No Need to Poll and Re-establish Connection
Some might ask: Do we need to re-send a request every minute with a since parameter?
No. SSE itself is a persistent connection. As long as the heartbeat keep-alive is done correctly, the connection will remain open. Only when the connection actually breaks (network failure, proxy timeout, etc.) do you need to reconnect—at that point, use Last-Event-ID to resume from the breakpoint, no need to start from scratch.
Pitfalls Encountered
1. Nginx Proxy Buffering
SSE's biggest enemy is proxy layer buffering. Nginx buffers responses by default, causing the client not to receive real-time data. Solution:
location /api/agent/ {
proxy_pass http://backend;
proxy_buffering off; # Disable buffering
proxy_cache off; # Disable caching
proxy_read_timeout 300s; # Long connection timeout
chunked_transfer_encoding on;
}
2. Connection Limit
Under HTTP/1.1, browsers have a limit on concurrent connections to the same domain (usually 6). If multiple Agent sessions are opened simultaneously, connections might be maxed out. Solutions:
- Upgrade to HTTP/2 (multiplexing, not subject to this limit)

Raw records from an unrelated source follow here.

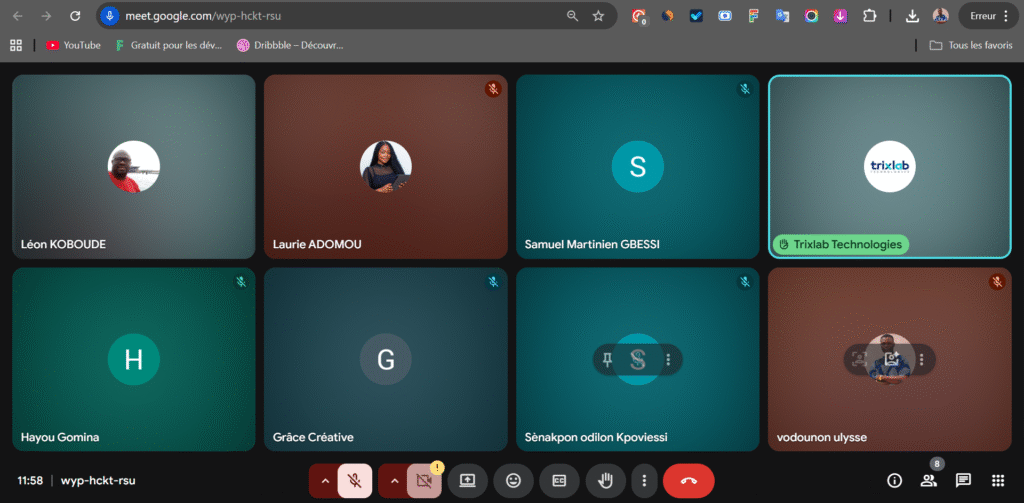
Task: Toggle closed captions
Action: pyautogui.click(x=559, y=480)
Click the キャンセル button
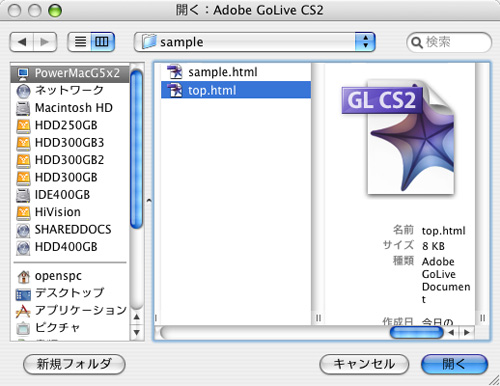The image size is (500, 386). (x=364, y=364)
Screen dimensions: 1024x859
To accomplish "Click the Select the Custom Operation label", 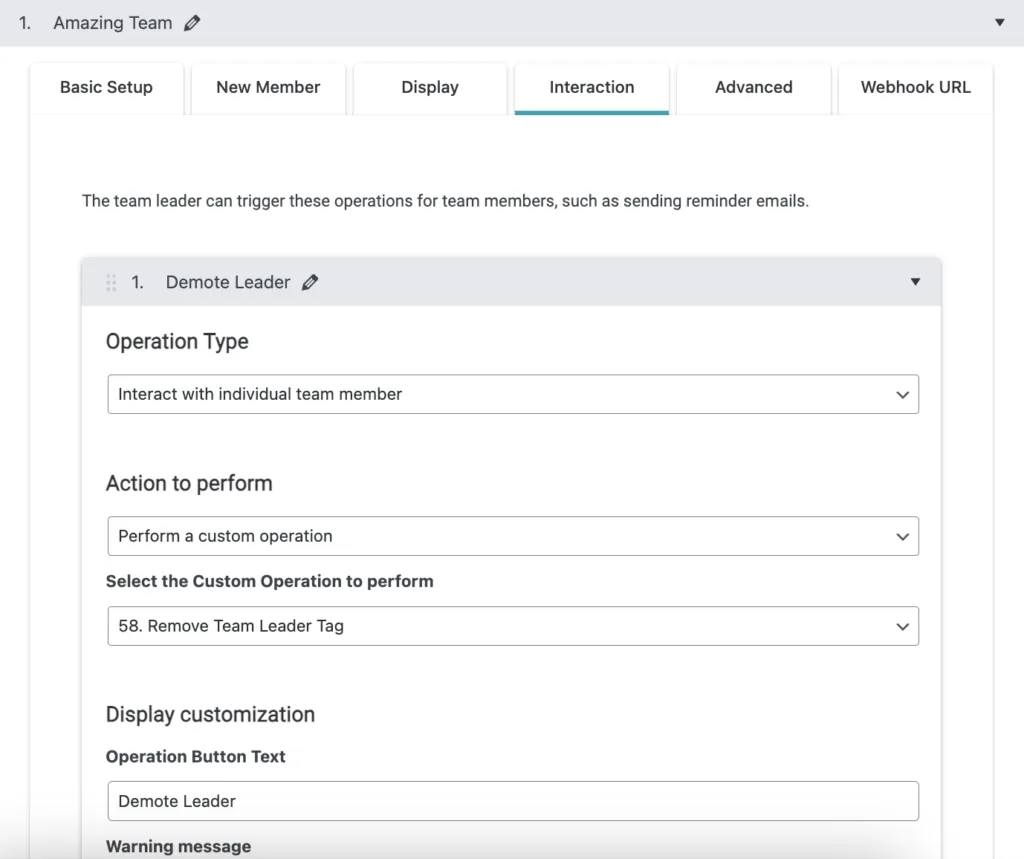I will [x=270, y=581].
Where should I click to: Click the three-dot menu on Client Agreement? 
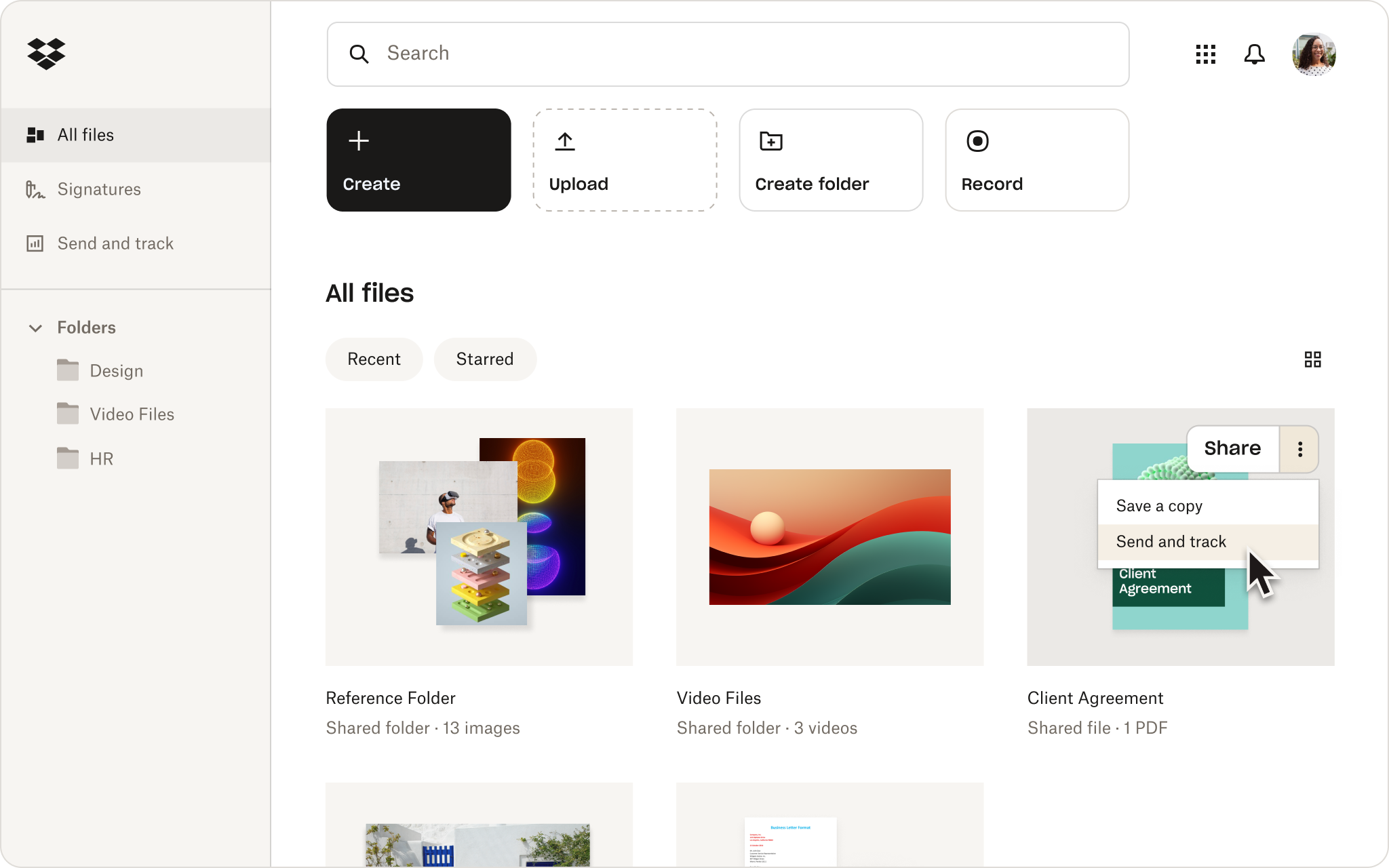click(1300, 449)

- Or use WebSocket instead
3. Large Output Memory Issues
AI Agents sometimes output large amounts of content (e.g., reading an entire file). If the frontend keeps appending to the DOM, the page will get increasingly laggy. Suggestions:
- Limit the maximum number of lines, truncate the head when exceeded
- Use virtual scrolling to only render the visible area
Summary
| Scenario | Recommended Solution |
|---|---|
| SSE requiring only GET | Native EventSource |
| SSE requiring POST (e.g., AI Agent) | fetch + ReadableStream or @microsoft/fetch-event-source |
| Need bidirectional communication | WebSocket |
| Need full terminal experience | xterm.js |
| Conversational AI output (streaming Markdown) | Streamdown |
The Stream + SSE combo works excellently in AI Agent scenarios: lightweight, one-way, auto-reconnect, good compatibility. Compared to WebSocket's complex handshake and bidirectional communication, SSE is tailor-made for the "server pushes data" scenario.